Martin Ramirez Sostre (March 20, 1923 – August 12, 2015) was an American activist known for his role in the prisoners' rights movement. He was recognized as a prisoner of conscience by Amnesty International.

==Biography==

Sostre was born in Harlem NY on March 20, 1923 to parents Crescencia and Saturnino Sostre. His mother was a seamstress, and his father a merchant marine. After being drafted into the Army in 1942, he was dishonorably discharged.

In 1952, he was arrested for possession of heroin and sentenced to 12 years in prison. He served time at Sing Sing, Attica prison and Clinton State Prison. During his incarceration he began to study Islam, and was placed in solitary confinement for trying to start an Islamic study group.

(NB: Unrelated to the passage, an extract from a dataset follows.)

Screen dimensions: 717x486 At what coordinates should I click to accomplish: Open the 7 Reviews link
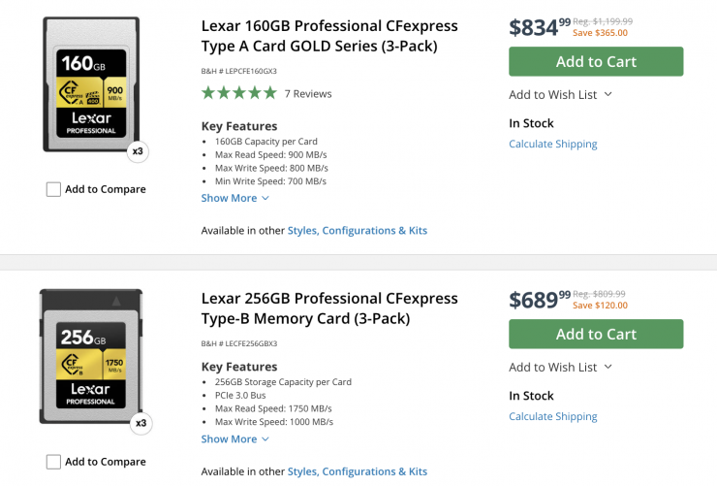point(308,94)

Sostre began to study constitutional law using the prison library, and filed his first of several suits trying to defend prisoners' rights. He sued then-warden of Clinton State Prison, J.E. LaVallee for restricting the religious freedom of himself and other inmates.

Sostre was released in 1964, and in 1966, he opened the first Afro-Asian Bookstore at 1412 Jefferson in Buffalo, New York. He had saved up to start the shop by working for Bethlehem Steel.The store became a center for radical thought and education in Buffalo's Black community. He stocked the shelves with books on the subjects of Communism, anarchism, and black nationalism, as well as jazz records, making it a popular hangout for young leftists.

As Sostre details:

I taught continually - giving out pamphlets free to those who had no money. I let them sit and read for hours in the store. Some would come back every day and read the same book until they finished it. This was the opportunity I had dreamed about - to be able to help my people by increasing the political awareness of the youth.

After a series of race-related riots in the Cold Springs neighborhood where the Afro-Asian Book Shop was located, a neighboring tavern caught fire and many of the store's books were destroyed by the water the firefighters used to put it out.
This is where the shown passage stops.